Figure 7.

TLR4 and RAGE antisense reverses oxaliplatin CIPN in female rats. Female rats received oxaliplatin [2 mg/kg, intravenously (i.v.)] on Day 0, and 4 days later, they were treated with intrathecal antisense-oligodeoxynucleotides (AS-ODN) or mismatch (MM)/sense (SE)-ODN (both 120 μg in 20 μl/day) against (A) TLR4 or (B) RAGE mRNA, once a day for 4 days consecutively, and then three more doses, one every other day, for a total of seven doses, over 10 days. The mechanical nociceptive threshold was evaluated from Days 0 to 28. Oxaliplatin-induced hyperalgesia was markedly reversed in the (A) TLR4 and (B) RAGE AS-ODN-treated groups of female rats, and this reversal was undiminished over the 28-day testing period.

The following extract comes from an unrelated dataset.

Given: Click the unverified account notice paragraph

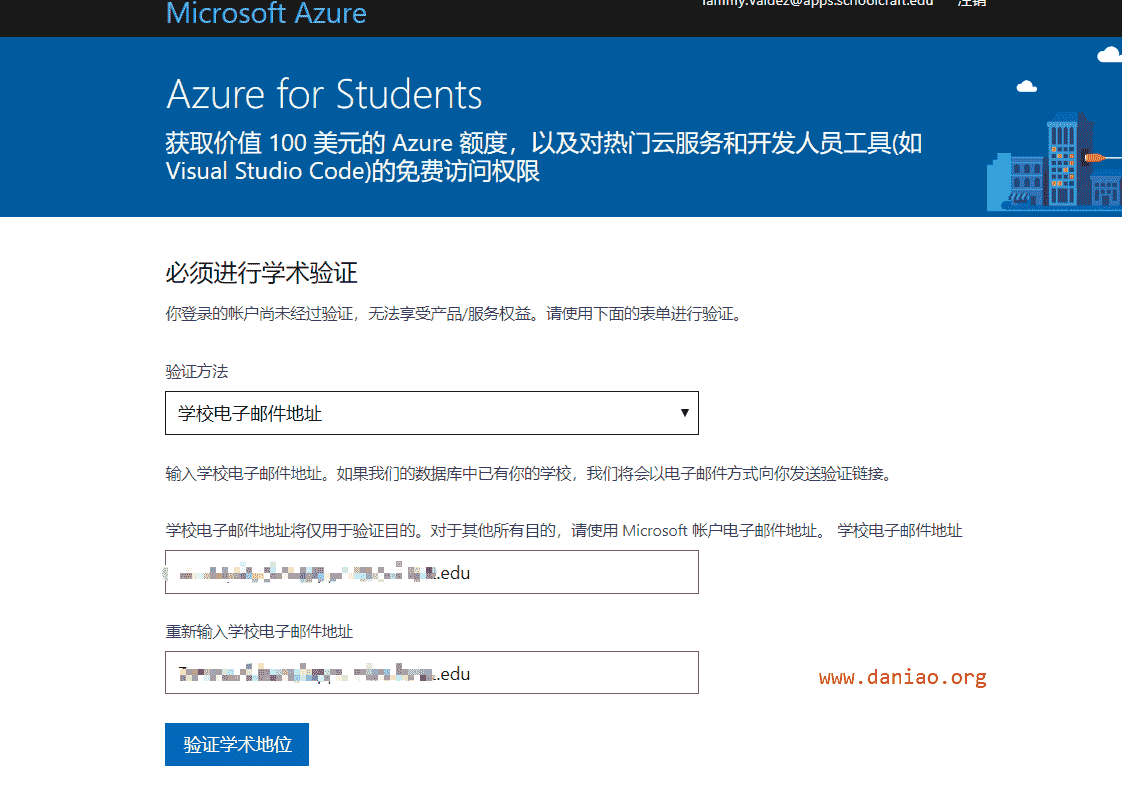Looking at the screenshot, I should pyautogui.click(x=456, y=314).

Statistical analyses for A: two-way repeated-measures ANOVA, Time × TLR4 AS-ODN interaction, F(5,50) = 64.68, P < 0.0001; TLR4 AS-ODN treatment, F(1,10) = 95.41, P < 0.0001; Bonferroni's multiple post hoc comparisons test, ****P < 0.0001 (MM-ODN versus AS-ODN); and B: two-way repeated-measures ANOVA, Time × RAGE AS-ODN interaction, F(5,50) = 77.11, P < 0.0001; RAGE AS-ODN treatment, F(1,10) = 368.2, P < 0.0001; Bonferroni's multiple post hoc comparisons test, ****P < 0.0001 (SE-ODN versus AS-ODN). n = 6 paws for each group. All data are mean ± SEM. CIPN = chemotherapy-induced peripheral neuropathy.